Sheffield’s history as a haven for immigrants began in the 19th century when Jews fleeing the pogroms in Eastern Europe found shelter here.
From a mere handful of families in 1840, by 1895 there were 400 Jews in the city, and 500 at the turn of the century. Among them were some remarkable personalities. They left a lasting legacy.
Harris Brown, a watch-repairer from Warsaw, started a business selling watches to his workmates in a steel factory. In 1861 he opened a shop in the Lower Don Valley.
Determined to blend his heritage with his patriotic love for his new country, he joined the Hallamshire Rifles before he could understand the English words of command.
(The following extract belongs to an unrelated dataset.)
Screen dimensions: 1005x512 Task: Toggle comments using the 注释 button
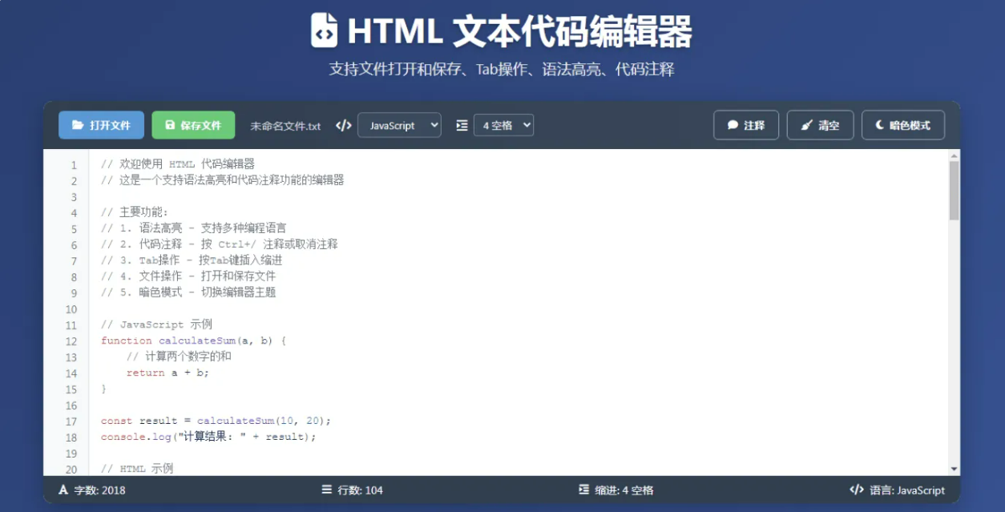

On Queen Victoria’s Jubilee, he joined the procession down Fargate in his carriage, from where he could admire floating in front of his (new) shop a blue and silver silken banner bearing the words, “God Save the Queen” in Hebrew lettering.
H L Brown has remained in family hands ever since, with Harris’s great-great-grandson now managing director, the fifth generation in the firm.
The 15-year old Lithuanian immigrant, Moshe Osinsky, arrived in England with nothing more than ambition and chutzpah. He became a pedlar in Chesterfield, selling door to door, before spotting a gap in the market for cheap clothing for working men.
In 1906 he borrowed £100 to open shops in Mansfield and Sheffield, bought some ready-made suits from a wholesaler, marked up the price by 30%, and sold them on.
He moved to Sheffield, changed his name to Montague Burton and expanded the business. His big break came in 1914 with the outbreak of war, when production changed from civilian mufti to military uniforms.
When Burton died in 1952, his empire covered 600 shops and 14 factories and was estimated to be clothing a quarter of the British male population. Today, the company trades under the name of Arcadia, the largest privately-owned retail operation in the world.
But the most eccentric of these early figures was Horatio Bright, who set up Turton, Bright & Co, which manufactured high quality dies for the Royal Mint.
In 1891, Bright suffered a personal tragedy when both his wife and his only son, Sam, died within the space of five months. Struck down with grief, he refused to allow the Jewish burial society to come near the bodies and insisted on carrying out the last rites himself.
He personally prepared the corpses of his loved ones for burial and interred them in a private stone mausoleum which he had constructed in isolated splendour in woodland he owned at Hollow Meadows, just off the Manchester Road, with ornamental gardens laid out with mosaics overlooking the crags of the dramatic moorland landscape.
He furnished the interior luxuriously and had glass panels inserted into the lead coffins so that he could sit and gaze upon the faces of his loved ones. He had an organ installed and rode out across the moors in a coach and four to spend evenings playing dirges to their remains, while his groom quietly got on with dusting the coffins.
Bright’s outpourings of grief did not last. Four years later, he remarried a young actress who bore him a son as a 70th birthday present. In 1906, he too was buried in the mausoleum.
This stone building, cordoned off by iron railings, is hidden in a copse of trees, whose dark, intertwined branches give it an added mystery. In the 1980s the coffins were smashed open, probably by thieves who hoped to find buried treasure there.
But Sheffield was no latter-day Valley of the Kings. Only bones and desiccated cloth were waiting amongst the bird droppings and debris. The bodies were re-interred in the present-day Jewish cemetery at Ecclesfield, and Horatio Bright was returned to his faith. The original coffins are still on display at the Kelham Island museum, less than a mile from where Bright’s factory once stood.